Small and low-contrast liver tumors remain challenging targets for contrast-enhanced CT segmentation because of severe class imbalance and limited long-range contextual modeling in conventional CNN encoders.

Methods

We developed OF-TransUNet, a minimalist hybrid that differs from parameter-heavy TransUNet-style variants by inserting a single lightweight mid-level Conv-Transformer block at encoder stage 3 (×8 downsampling) within an otherwise unchanged 2D nnU-Net, together with an output-focused progressive unfreezing schedule intended to improve adaptation stability. This design was motivated by unstable and poorly reproducible optimization observed under immediate full fine-tuning in internal ablation experiments. A public dataset (n = 104) was used descriptively for architecture and schedule selection. The pre-specified primary endpoint was the external per-patient tumor Dice difference versus a standardized 2D nnU-Net baseline on an independent cohort (n = 42). A pre-defined secondary lesion-level analysis focused on medium-sized tumors (10–50 mm).

RECORDED DATA -
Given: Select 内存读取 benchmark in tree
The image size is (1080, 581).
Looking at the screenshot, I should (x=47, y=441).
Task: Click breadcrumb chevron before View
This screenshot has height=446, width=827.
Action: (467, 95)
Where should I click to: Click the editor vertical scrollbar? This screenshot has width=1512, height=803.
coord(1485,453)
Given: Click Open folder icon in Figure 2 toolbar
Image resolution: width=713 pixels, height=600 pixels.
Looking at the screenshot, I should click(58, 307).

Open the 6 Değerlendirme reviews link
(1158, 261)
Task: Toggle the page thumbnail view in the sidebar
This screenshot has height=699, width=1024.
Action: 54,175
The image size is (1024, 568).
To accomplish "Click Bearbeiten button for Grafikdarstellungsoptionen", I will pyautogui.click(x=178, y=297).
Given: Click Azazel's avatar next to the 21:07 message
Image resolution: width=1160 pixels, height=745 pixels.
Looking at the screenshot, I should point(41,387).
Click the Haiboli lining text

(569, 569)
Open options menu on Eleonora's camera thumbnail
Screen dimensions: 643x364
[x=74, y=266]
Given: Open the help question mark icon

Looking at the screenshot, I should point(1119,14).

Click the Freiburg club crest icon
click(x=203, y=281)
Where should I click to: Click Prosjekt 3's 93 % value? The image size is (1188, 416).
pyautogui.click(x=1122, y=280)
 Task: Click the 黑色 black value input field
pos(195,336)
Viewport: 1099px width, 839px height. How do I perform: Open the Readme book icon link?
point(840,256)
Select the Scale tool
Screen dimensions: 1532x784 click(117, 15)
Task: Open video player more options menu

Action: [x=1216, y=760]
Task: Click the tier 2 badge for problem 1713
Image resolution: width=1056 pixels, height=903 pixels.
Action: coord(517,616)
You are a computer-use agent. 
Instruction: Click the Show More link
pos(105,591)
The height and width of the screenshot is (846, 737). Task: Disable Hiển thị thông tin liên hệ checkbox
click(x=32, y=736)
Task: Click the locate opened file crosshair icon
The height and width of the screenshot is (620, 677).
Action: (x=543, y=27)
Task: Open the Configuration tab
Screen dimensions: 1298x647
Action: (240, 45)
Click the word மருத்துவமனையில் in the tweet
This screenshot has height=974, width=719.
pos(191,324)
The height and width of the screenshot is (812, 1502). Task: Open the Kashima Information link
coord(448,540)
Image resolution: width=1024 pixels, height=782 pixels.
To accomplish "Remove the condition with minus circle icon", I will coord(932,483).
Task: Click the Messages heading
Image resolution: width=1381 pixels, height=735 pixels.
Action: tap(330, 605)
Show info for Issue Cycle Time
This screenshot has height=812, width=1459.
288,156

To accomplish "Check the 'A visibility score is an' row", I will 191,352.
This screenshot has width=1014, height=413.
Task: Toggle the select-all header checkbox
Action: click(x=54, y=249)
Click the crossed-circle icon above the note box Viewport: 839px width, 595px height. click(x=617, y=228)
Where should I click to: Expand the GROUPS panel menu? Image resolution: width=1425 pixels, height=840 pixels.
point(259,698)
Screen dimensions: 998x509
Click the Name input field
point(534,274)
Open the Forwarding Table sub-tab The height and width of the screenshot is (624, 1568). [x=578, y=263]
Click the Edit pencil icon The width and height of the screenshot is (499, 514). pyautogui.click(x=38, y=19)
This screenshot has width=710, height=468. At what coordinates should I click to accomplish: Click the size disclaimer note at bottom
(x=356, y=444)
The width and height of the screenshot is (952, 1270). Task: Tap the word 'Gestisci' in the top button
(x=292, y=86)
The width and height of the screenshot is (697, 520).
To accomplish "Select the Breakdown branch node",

WORK REQUEST A -
List every expression that the liver tumor abstract places in parentheses.
WORK REQUEST B -
Reproduce the liver tumor abstract's wording between "We developed OF-TransUNet, a" and "medium-sized tumors (10–50 mm).", inclusive.
WORK REQUEST C -
According to the liver tumor abstract, at which encoder stage is the Conv-Transformer block inserted?

SOLUTION A -
(×8 downsampling)
(n = 104)
(n = 42)
(10–50 mm)

SOLUTION B -
We developed OF-TransUNet, a minimalist hybrid that differs from parameter-heavy TransUNet-style variants by inserting a single lightweight mid-level Conv-Transformer block at encoder stage 3 (×8 downsampling) within an otherwise unchanged 2D nnU-Net, together with an output-focused progressive unfreezing schedule intended to improve adaptation stability. This design was motivated by unstable and poorly reproducible optimization observed under immediate full fine-tuning in internal ablation experiments. A public dataset (n = 104) was used descriptively for architecture and schedule selection. The pre-specified primary endpoint was the external per-patient tumor Dice difference versus a standardized 2D nnU-Net baseline on an independent cohort (n = 42). A pre-defined secondary lesion-level analysis focused on medium-sized tumors (10–50 mm).

SOLUTION C -
Encoder stage 3 (×8 downsampling).